**GIVEN REQUEST**
Convert every item below into a Markdown table with the columns Row and Line, putting the row number in Row and the item's text in Line. Leave out blank lines.
========
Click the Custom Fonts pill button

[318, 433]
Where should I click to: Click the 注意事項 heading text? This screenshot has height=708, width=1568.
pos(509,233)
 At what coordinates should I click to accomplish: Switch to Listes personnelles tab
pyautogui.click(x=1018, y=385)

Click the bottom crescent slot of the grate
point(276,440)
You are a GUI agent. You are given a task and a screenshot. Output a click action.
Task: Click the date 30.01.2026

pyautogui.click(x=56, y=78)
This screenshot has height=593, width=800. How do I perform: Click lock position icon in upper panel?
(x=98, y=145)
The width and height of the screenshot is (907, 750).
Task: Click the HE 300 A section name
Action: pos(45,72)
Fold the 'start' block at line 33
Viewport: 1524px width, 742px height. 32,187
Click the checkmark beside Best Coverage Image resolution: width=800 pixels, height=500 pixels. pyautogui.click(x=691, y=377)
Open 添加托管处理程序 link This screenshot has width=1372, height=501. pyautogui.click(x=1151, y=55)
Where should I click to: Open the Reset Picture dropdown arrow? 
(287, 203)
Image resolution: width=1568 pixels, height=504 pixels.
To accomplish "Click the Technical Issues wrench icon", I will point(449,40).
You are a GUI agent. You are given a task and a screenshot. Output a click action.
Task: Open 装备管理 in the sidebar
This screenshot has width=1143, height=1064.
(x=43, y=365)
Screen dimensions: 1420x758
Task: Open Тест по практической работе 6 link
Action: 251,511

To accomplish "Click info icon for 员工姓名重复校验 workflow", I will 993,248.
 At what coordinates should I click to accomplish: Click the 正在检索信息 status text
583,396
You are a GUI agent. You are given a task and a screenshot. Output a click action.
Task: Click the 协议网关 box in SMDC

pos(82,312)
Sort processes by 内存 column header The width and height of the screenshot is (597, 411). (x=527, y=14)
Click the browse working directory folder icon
========
**RESULT FOR THIS TASK**
| Row | Line |
|---|---|
| 1 | Click the Custom Fonts pill button |
| 2 | [318, 433] |
| 3 | Where should I click to: Click the 注意事項 heading text? This screenshot has height=708, width=1568. |
| 4 | pos(509,233) |
| 5 |  At what coordinates should I click to accomplish: Switch to Listes personnelles tab |
| 6 | pyautogui.click(x=1018, y=385) |
| 7 | Click the bottom crescent slot of the grate |
| 8 | point(276,440) |
| 9 | You are a GUI agent. You are given a task and a screenshot. Output a click action. |
| 10 | Task: Click the date 30.01.2026 |
| 11 | pyautogui.click(x=56, y=78) |
| 12 | This screenshot has height=593, width=800. How do I perform: Click lock position icon in upper panel? |
| 13 | (x=98, y=145) |
| 14 | The width and height of the screenshot is (907, 750). |
| 15 | Task: Click the HE 300 A section name |
| 16 | Action: pos(45,72) |
| 17 | Fold the 'start' block at line 33 |
| 18 | Viewport: 1524px width, 742px height. 32,187 |
| 19 | Click the checkmark beside Best Coverage Image resolution: width=800 pixels, height=500 pixels. pyautogui.click(x=691, y=377) |
| 20 | Open 添加托管处理程序 link This screenshot has width=1372, height=501. pyautogui.click(x=1151, y=55) |
| 21 | Where should I click to: Open the Reset Picture dropdown arrow?  |
| 22 | (287, 203) |
| 23 | Image resolution: width=1568 pixels, height=504 pixels. |
| 24 | To accomplish "Click the Technical Issues wrench icon", I will point(449,40). |
| 25 | You are a GUI agent. You are given a task and a screenshot. Output a click action. |
| 26 | Task: Open 装备管理 in the sidebar |
| 27 | This screenshot has width=1143, height=1064. |
| 28 | (x=43, y=365) |
| 29 | Screen dimensions: 1420x758 |
| 30 | Task: Open Тест по практической работе 6 link |
| 31 | Action: 251,511 |
| 32 | To accomplish "Click info icon for 员工姓名重复校验 workflow", I will 993,248. |
| 33 |  At what coordinates should I click to accomplish: Click the 正在检索信息 status text |
| 34 | 583,396 |
| 35 | You are a GUI agent. You are given a task and a screenshot. Output a click action. |
| 36 | Task: Click the 协议网关 box in SMDC |
| 37 | pos(82,312) |
| 38 | Sort processes by 内存 column header The width and height of the screenshot is (597, 411). (x=527, y=14) |
| 39 | Click the browse working directory folder icon |